======== 本文抜粋 ========

54、老後



現在の経済学は経済を貨幣的現象としてしか認識していない。しかし、経済学は、本来、よりよい生活を如何に実現するかを研究する学問なのである。
なぜならば、経済とは生きるための活動だからである。

昔がよかったなんて言わないし、今が良いとも言わない。
ただ、老後の生活を送るための前提が変わったのである。

第一に、平均寿命が延びた。
第二に、生活の全て金に依存している。
第三に、賃金労働者が一般に成り、個人事業者や農民、漁師も経済行為は貨幣換算されるようになった。その上、賃金労働者は、収入を得られる年齢が限定的であり、それ以外の期間は、無収入になる。
第四に、家族の単位が核家族化しており、その結果、老後に一緒に生活するのは、夫婦単位か、或いは、単身で生活する例が増えている。
第五に、第四に関連して家計が、一世代、一所帯で完結している。

老後の生活の前提が変質したのである。必然的にその上に構築された制度といった経済の基盤も変わってくる。それを正しく理解していないと自分の老後の経済は成り立たなくなる。これまでの人たちとこれからの人たちの生活は明らかに違ってくる。

以上の事を前提として、第一に、財政状態の悪化である。財政が破綻した場合、年金が減額される危険性がある。第二に、医療費、介護など社会福祉関係の費用が増加する。第三、税の負担が増加する。第四に、過去の借金の負担が大きくなる。第五に、働き口が限定される。第六に、物価の変動に対して脆弱になる。第七に、少子高齢化が進み社会コミュニティが脆弱となる等の問題が顕在化してくる。第八に日本の国際的地位も低下し、諸外国の圧力が増してくる。

======== データ一覧 ========

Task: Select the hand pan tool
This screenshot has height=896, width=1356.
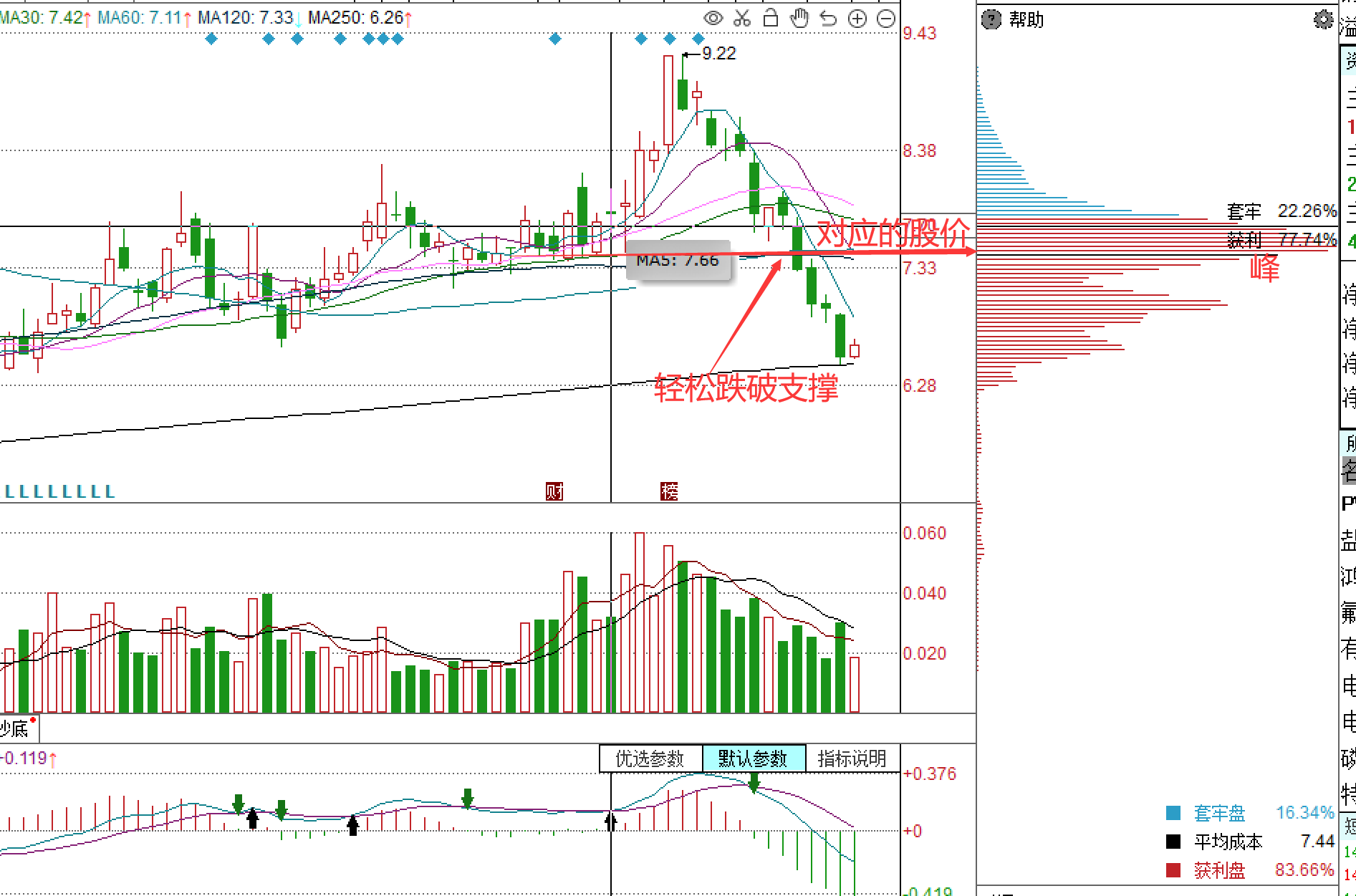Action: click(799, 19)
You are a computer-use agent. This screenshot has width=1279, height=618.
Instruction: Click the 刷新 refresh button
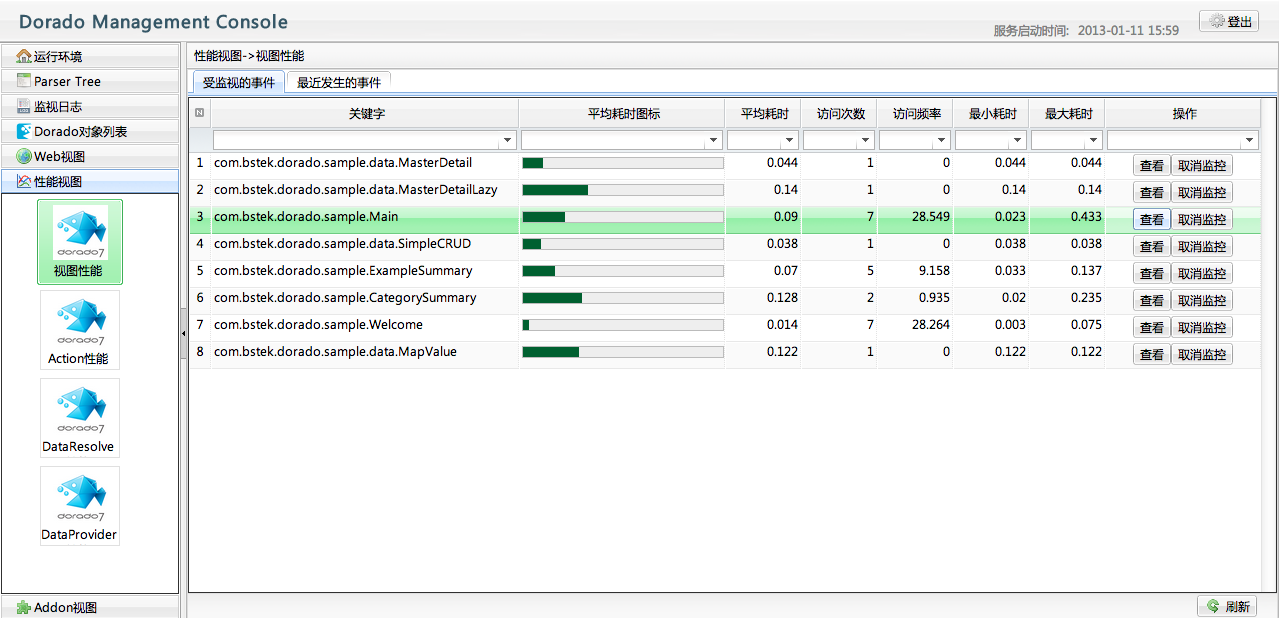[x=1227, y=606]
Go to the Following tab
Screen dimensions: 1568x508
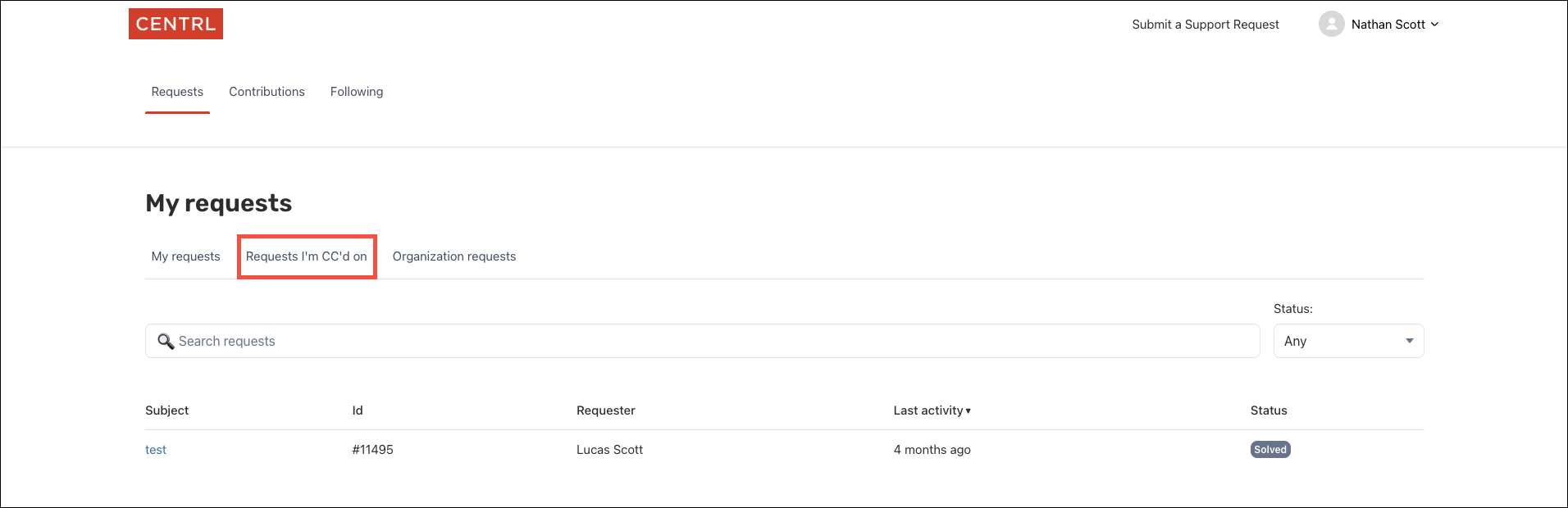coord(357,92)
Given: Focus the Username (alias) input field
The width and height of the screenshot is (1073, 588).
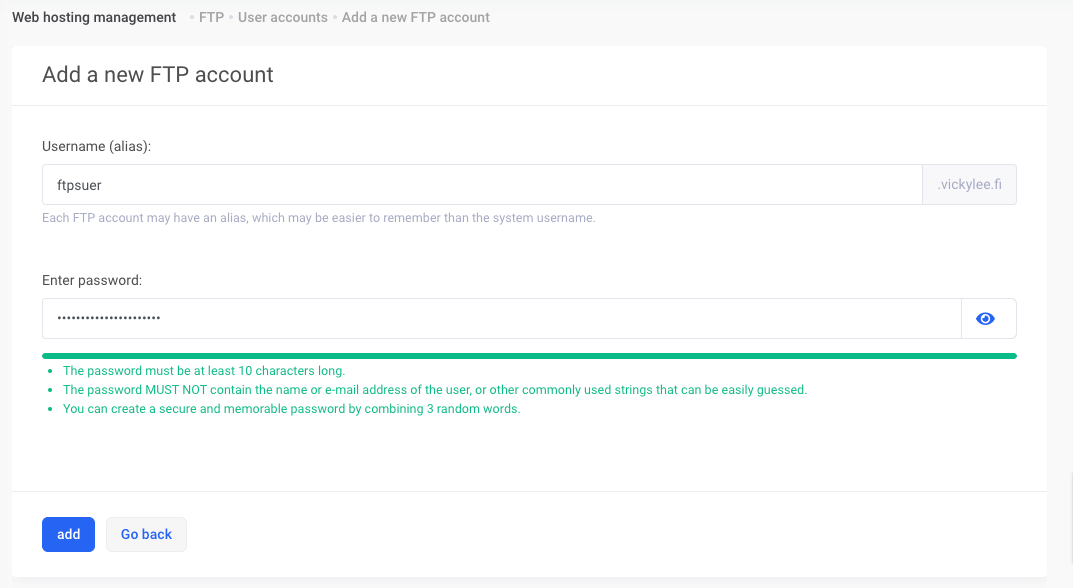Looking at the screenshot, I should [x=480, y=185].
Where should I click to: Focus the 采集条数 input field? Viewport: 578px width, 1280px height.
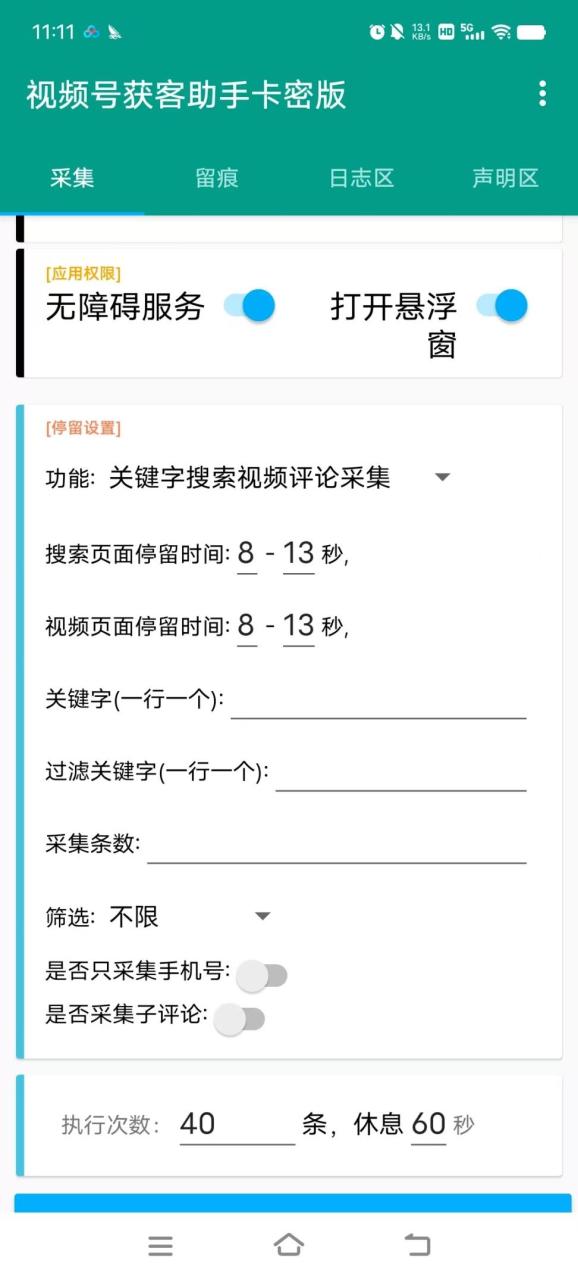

========

問題
老後について述べた本文を読み、次の問いに答えなさい。
1. 経済とは何のための活動だと述べられているか。
2. 老後の生活を送るための前提の変化として、第一に挙げられているのは何か。
3. 財政が破綻した場合、どのような危険性があるとされているか。
本文に書かれている内容だけを根拠にすること。

解答
1. 生きるための活動。
2. 平均寿命が延びたこと。
3. 年金が減額される危険性。